これについては米国のかつての自動車王、ヘンリー・フォードの事例が語られます。生産工程の革新はフォードの発想ではなく、現場の従業員たちが家畜工場の見学で思いついたものを採用したという真実から、チームの方が創造性を発揮しやすいと結論づけられます。
● ここで創造性を高める技法を紹介されます。
Step1:多様な背景を持ったメンバーを集める。人数は奇数が良い。
Step2:メンバーは現場に足を運び、情報を集めてメンバー同士が共有する。
Step3:1人でブレーンストーミングを行う。
Step4:グループでブレストを行う。60分から90分。
● ブレストのルールを紹介
・批判は禁止 ・目標を明確にする ・どのようなアイデアも受け入れる
・他人のアイデアに乗っかる ・できるだけ沢山のアイデアを出すetc・・・
● Step5:1番のアイデアに投票する。
その時には選ぶ基準を設ける。例:実現可能で効果的でローコストなもの
● ここから実習が行われました。
まず1人ブレストから・・・課題は・・・
①毎日どんな時間のムダをしているか?
②ムダな時間を減らすための斬新なアイデアは?
米国のIDEOという会社の社員は30分間で150以上のアイデアを出しましたよ煽られます。

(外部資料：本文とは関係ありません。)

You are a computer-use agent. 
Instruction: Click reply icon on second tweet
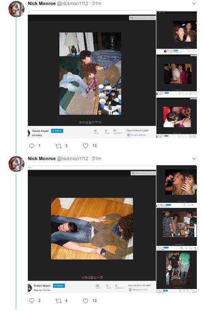coord(32,301)
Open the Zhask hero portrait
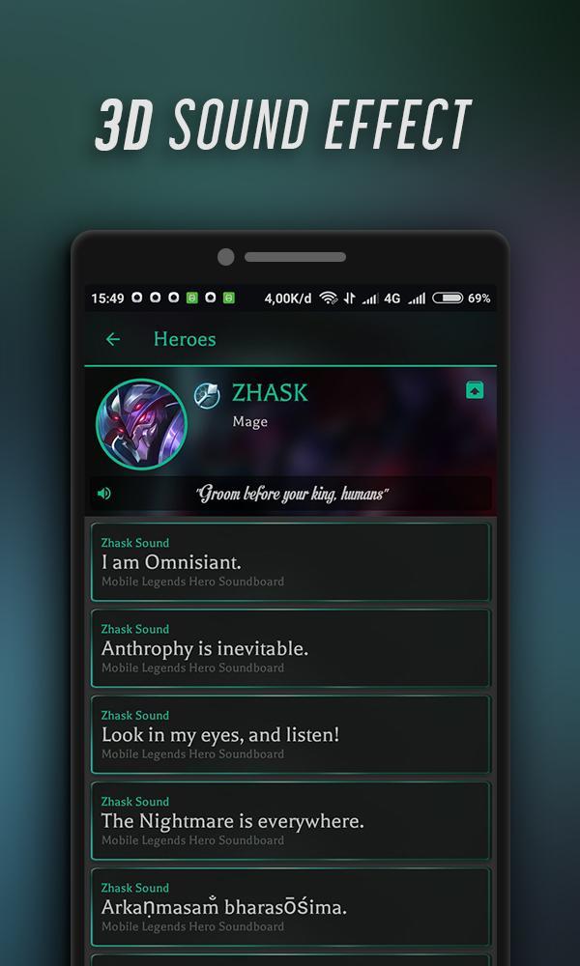The image size is (580, 966). pos(142,424)
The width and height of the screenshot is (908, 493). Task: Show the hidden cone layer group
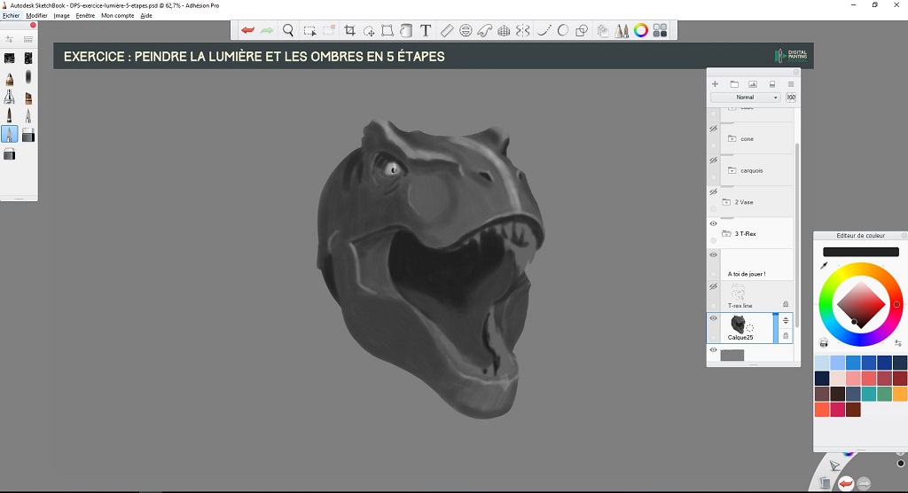(714, 129)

● 次に5人1組になって10分間のブレストを行いました。そしてグループごとに最も良いアイデアを2つに絞ります。選択基準はさきほどの3つです。
● 各グループより発表が行われます。
● まとめとしてアイエンガー教授の言葉は・・・
①リーダーシップとは、権力で何かを解決することではなく、よりよい選択をすることで未来を切り開いていくということです。
②選択の技術は科学的な方法で高めることができます。
③リーダーは自らの選択にも疑問を投げかける柔軟性が必要です。
④選択にも限界があることを知り、選択したそのものを手放すことができる人であること。
⑤多すぎるお金は人の欲望を際限のないものにし、多すぎる選択肢は人を迷わすものです。
⑥選択のチカラは人生の可能性を切り開くためのものです。そのチカラを信じて取り組んで行ってください。
● 以上で6回にわたってシーナ・アイエンガー先生のお話をまとめてお伝えしてきました。いかがだったでしょうか?参考になりましたか?実はこのコラムを書いた私が一番勉強したように思います。(笑)私のこれからの人生において、人生の一大事という選択はそんなに多くはないでしょうが、今まで以上に意識をして取り組みたいと思います。
● 残された人生の時間がまだまだこれからという方は、ぜひ取り入れて継続してください。「選択の科学」は強力な味方となってくれるでしょう。幸せな人生を送るために。